DESCRIPCIÓN DEL PROBLEMA » ¿Puedes reescribir el texto sobre los Objetivos del Milenio desde "Aunque, como reconoce" hasta "acciones de desarrollo.", ambos incluidos, sustituyendo "medidas más audaces" por "medidas más ambiciosas"?

-------- TEXTO PROPORCIONADO

Aunque, como reconoce el mismo informe, existen todavía muchas áreas en las que hay que acelerar los avances y tomar medidas más audaces, alcanzar los Objetivos del Milenio en 2015 es posible si los países los siguen manteniendo como una prioridad de su acción, lo que permitirá crear una base estable para futuras acciones de desarrollo.
Desde que se establecieron los Objetivos del Milenio, sin embargo, una terrible paradoja ha hecho acto de presencia. Mientras la pobreza, las desigualdades o la mortalidad se reducen a marchas forzadas en el conjunto del planeta gracias al avance de los países emergentes del Tercer Mundo, en otra parte del mundo, en los países más dependientes afectados de lleno por la crisis de EEUU y sus políticas de saqueo, aumentan de forma implacable las desigualdades y la pobreza.
Una y otra situación son la cara y la cruz de una misma moneda: la dominación de las grandes potencias imperialistas. Entre los países emergentes y en desarrollo, gracias a su lucha, este dominio se erosiona de forma continuada. Y en todas partes, desde Asia a Iberoamérica pasando por África, surgen gobiernos dispuestos a librarse, en todo o en parte, del saqueo exterior y así poder disponer de sus propias riquezas nacionales para impulsar su desarrollo económico. Crecimiento que no hace más que arrebatar pedazos de la “tarta” de la riqueza mundial a las viejas potencias imperialistas.
Y en esta disminución del acceso a la riqueza mundial –sumado al estallido de la crisis de 2008– está la razón de que las grandes potencias hayan reaccionado abalanzándose agresivamente contra los países bajo su órbita de dominio, buscando en su saqueo recuperar por este lado lo que pierden por el otro.
Mientras unos, los países emergentes y en vías de desarrollo, hacen uso del ejercicio de su soberanía nacional para aplicar unas políticas redistributivas de la riqueza que son las que están en la base de la reducción de la pobreza y la mejora del nivel de vida de sus poblaciones, otros, los países sometidos a la tiranía de las oligarquías financieras más poderosas –sean de Washington o de Berlín–, vemos cómo los niveles de progreso y bienestar alcanzados con esfuerzo durante décadas se desvanecen para dejar paso a unos niveles de empobrecimiento que creíamos erradicados para siempre. Acabar con esa dependencia es la clave de todo.

----------------
-------- ENTRADAS PROPORCIONADAS

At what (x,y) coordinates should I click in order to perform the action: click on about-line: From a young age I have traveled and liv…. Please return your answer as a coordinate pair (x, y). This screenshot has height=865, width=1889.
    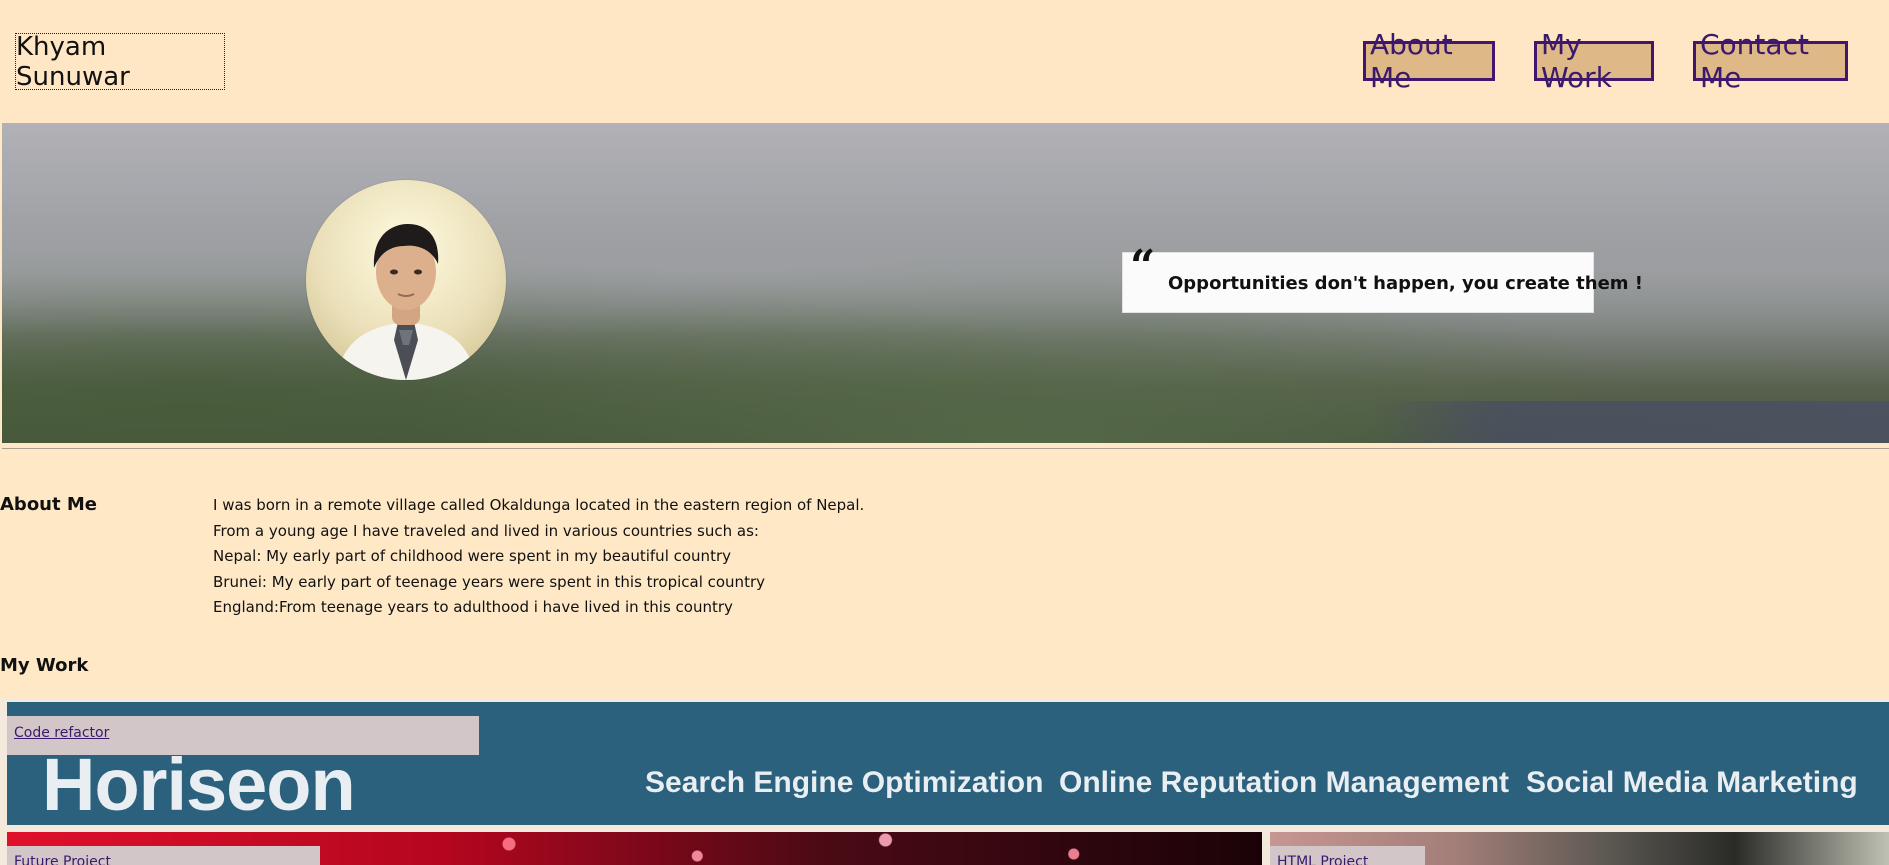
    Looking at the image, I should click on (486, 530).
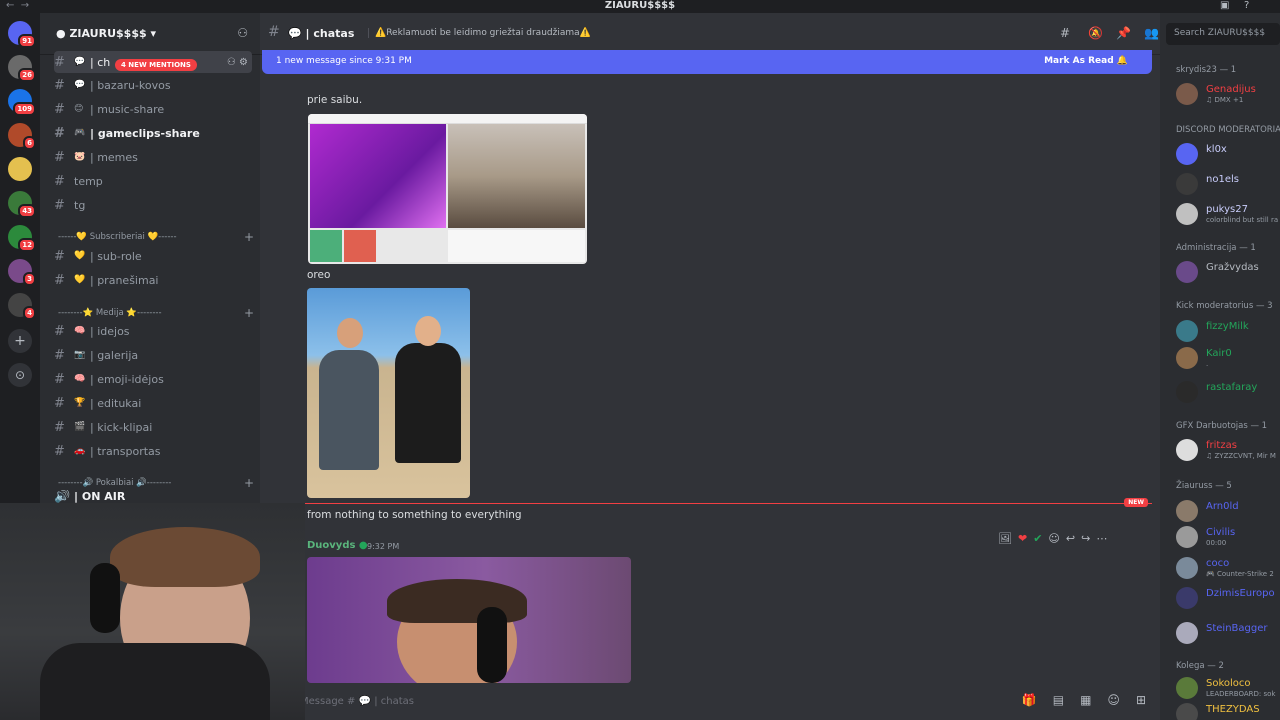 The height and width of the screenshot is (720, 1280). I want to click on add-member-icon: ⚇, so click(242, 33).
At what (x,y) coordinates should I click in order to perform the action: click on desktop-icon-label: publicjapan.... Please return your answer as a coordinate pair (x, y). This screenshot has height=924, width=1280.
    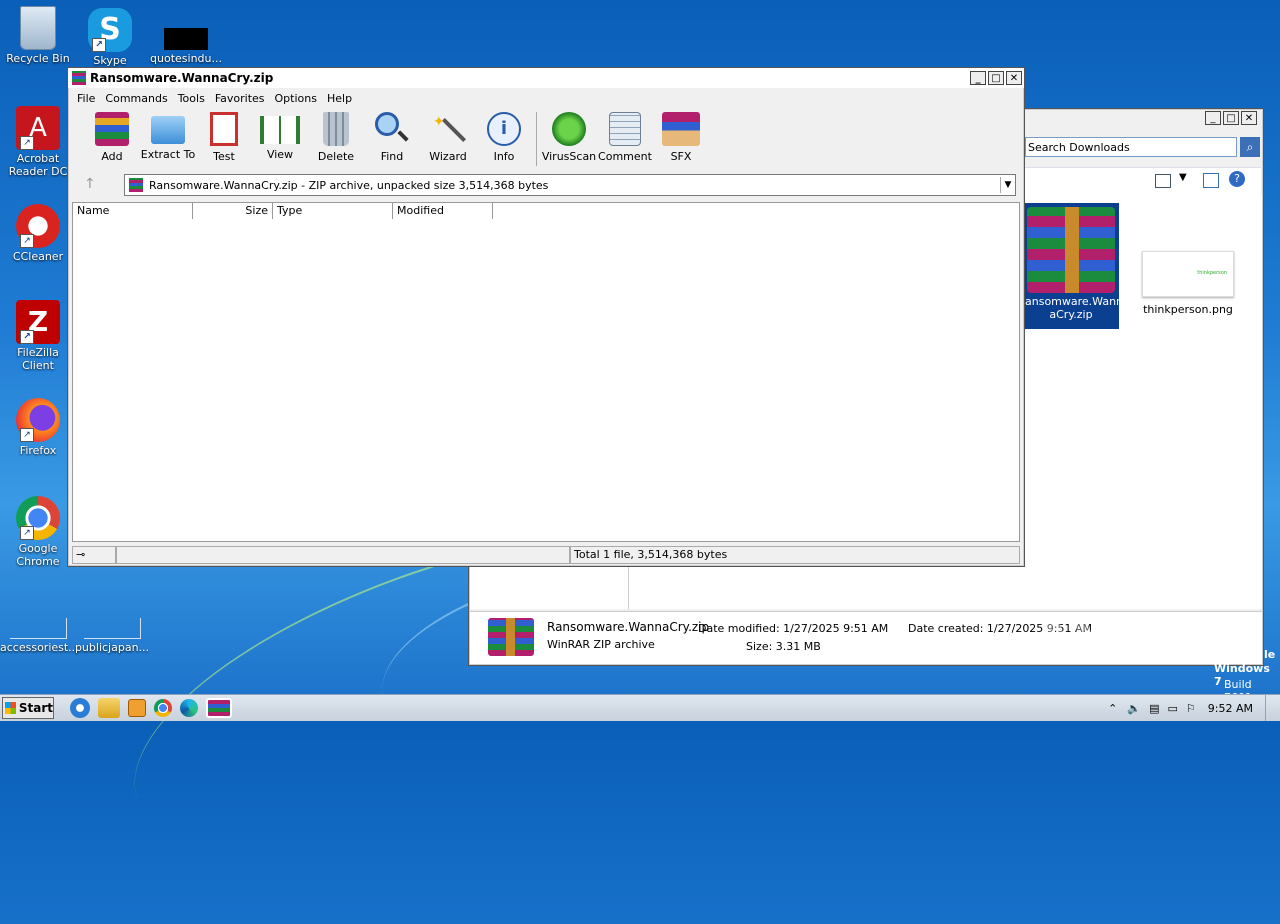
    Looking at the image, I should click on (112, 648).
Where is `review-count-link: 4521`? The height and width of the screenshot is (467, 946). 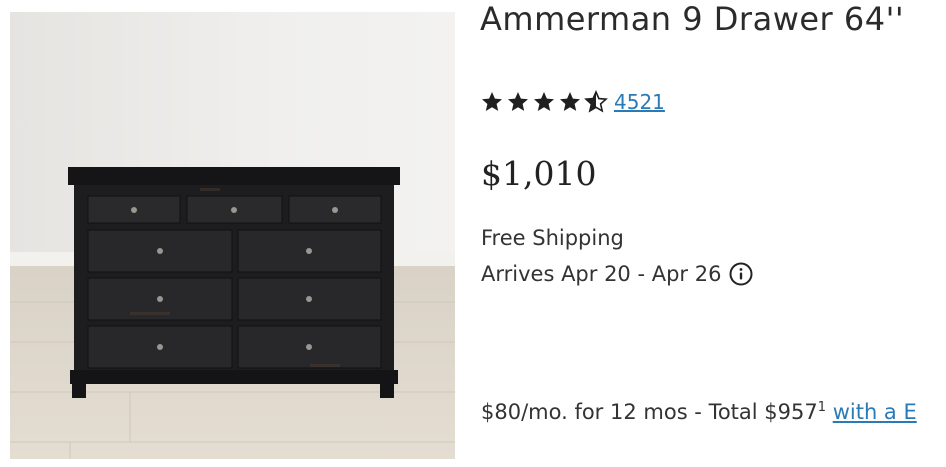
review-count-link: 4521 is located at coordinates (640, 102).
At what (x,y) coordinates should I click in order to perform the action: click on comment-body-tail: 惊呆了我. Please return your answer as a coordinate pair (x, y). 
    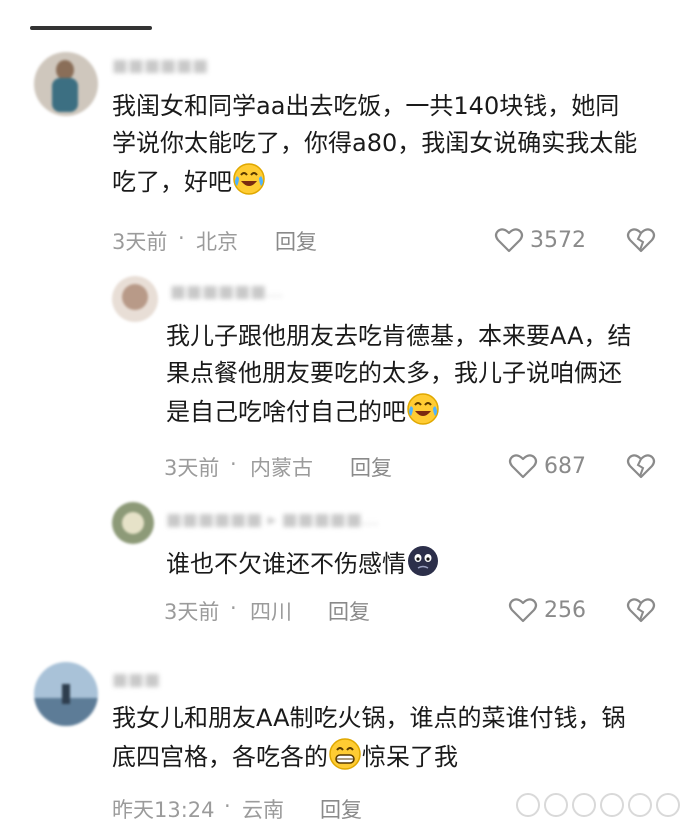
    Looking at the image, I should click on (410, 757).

----------------

EJERCICIO RESUELTO »
Aunque, como reconoce el mismo informe, existen todavía muchas áreas en las que hay que acelerar los avances y tomar medidas más ambiciosas, alcanzar los Objetivos del Milenio en 2015 es posible si los países los siguen manteniendo como una prioridad de su acción, lo que permitirá crear una base estable para futuras acciones de desarrollo.